TAR DNA结合蛋白43(TDP-43)在细胞核和细胞质之间的错误定位、聚集和沉积，是包括额颞叶变性-TDP(FTLD-TDP)和肌萎缩侧索硬化症(ALS)在内的多种神经退行性疾病的突出病理特征。TDP-43蛋白稳态和聚集受到多种翻译后修饰的调控，其中泛素化是关键修饰之一。尽管多种E3泛素连接酶已知可促进TDP-43的清除，但关于去泛素化酶(DUBs)在这一过程中的作用知之甚少。

通过一项针对中枢神经系统中表达的泛素特异性蛋白酶(USPs)的siRNA筛选，研究人员发现，降低泛素特异性肽酶19(USP19)的表达可显著增加TDP-43的泛素化水平。进一步验证表明，USP19能与TDP-43结合，并通过其催化活性移除TDP-43上连接的K48和K63多聚泛素链。USP19有两种主要异构体：锚定在内质网(ER)膜上的USP19-ER和位于细胞质中的USP19-Cyto。两者均能结合并去泛素化TDP-43，但活性有差异。

研究特别关注了TDP-43的C末端片段(TDP-CTFs)，如TDP-35和TDP-25，这些片段是TDP-43蛋白病中积累的关键成分。在HeLa细胞和TDP-43过表达的神经元中，敲低USP19能够减少不溶性TDP-CTFs的水平，而过表达USP19-ER则能显著增加不溶性TDP-35的水平。这表明USP19，尤其是其ER锚定形式，能促进可溶性TDP-CTFs向不溶性状态的转化，从而驱动聚集。

进一步的机制研究发现，与胞质异构体相比，ER锚定的USP19-ER在去泛素化TDP-35方面表现出更优的效能。利用光遗传学Cry2olig-TDP-LCD-mCherry报告系统模拟TDP-43低复杂度域(LCD)的相分离过程，研究人员观察到，过表达USP19-ER能显著增加TDP-LCD的相分离颗粒数量和面积，而催化活性缺失的突变体(USP19-CS-ER)或胞质异构体(USP19-Cyto)则无此效应。这揭示了USP19的催化活性和ER定位对于加速TDP-43在ER位点的相分离和聚集至关重要。
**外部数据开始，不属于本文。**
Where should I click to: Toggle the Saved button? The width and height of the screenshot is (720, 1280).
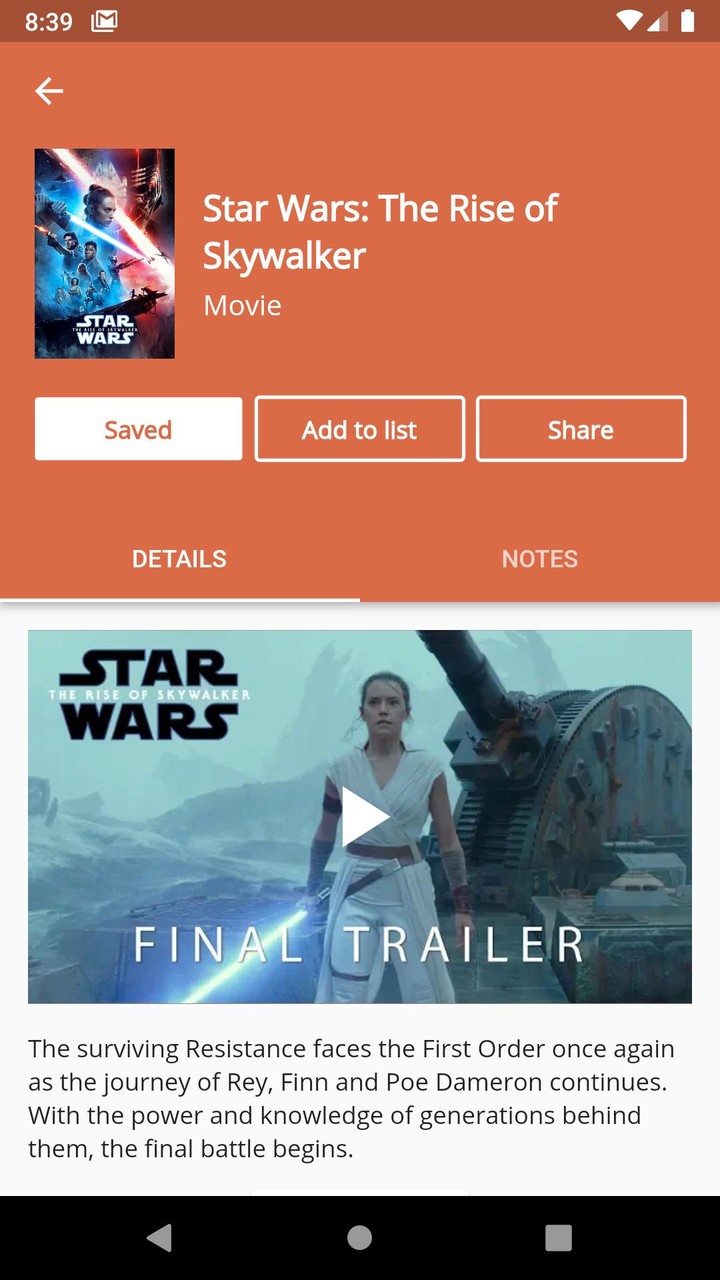[x=138, y=429]
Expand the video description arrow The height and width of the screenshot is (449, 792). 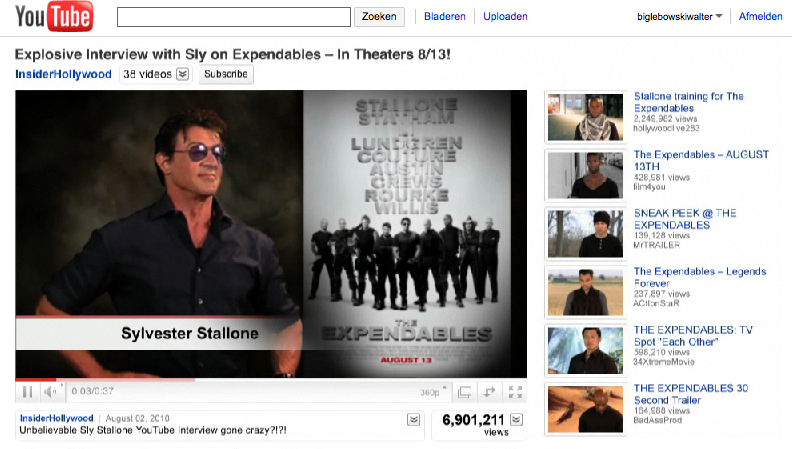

USP19的活性是驱动TDP-43在胞浆积累所必需的。在蛋白酶体抑制剂MG132处理的条件下，敲低USP19可显著减少TDP-43向胞浆的错误定位。相反，过表达具有催化活性的USP19-ER可增加胞浆TDP-43的比例。更重要的是，内质网应激诱导剂衣霉素(tunicamycin)处理可显著增加内源性USP19与TDP-43之间的相互作用。在存在外源性TDP-43表达的细胞中，敲低USP19能显著削弱由衣霉素诱导的内质网未折叠蛋白反应(UPR^ER)，特别是ATF6-CHOP通路的激活。这表明USP19将TDP-43的聚集与内质网应激反应耦合在一起。

在人类FTLD-TDP患者额叶皮层的脑组织样本中，USP19的蛋白水平相比无痴呆对照组显著升高超过三倍。免疫组化染色显示，USP19与胞浆中的磷酸化TDP-43(pTDP-43)病理包涵体存在广泛的共定位，这为USP19在人类疾病中的致病作用提供了直接证据。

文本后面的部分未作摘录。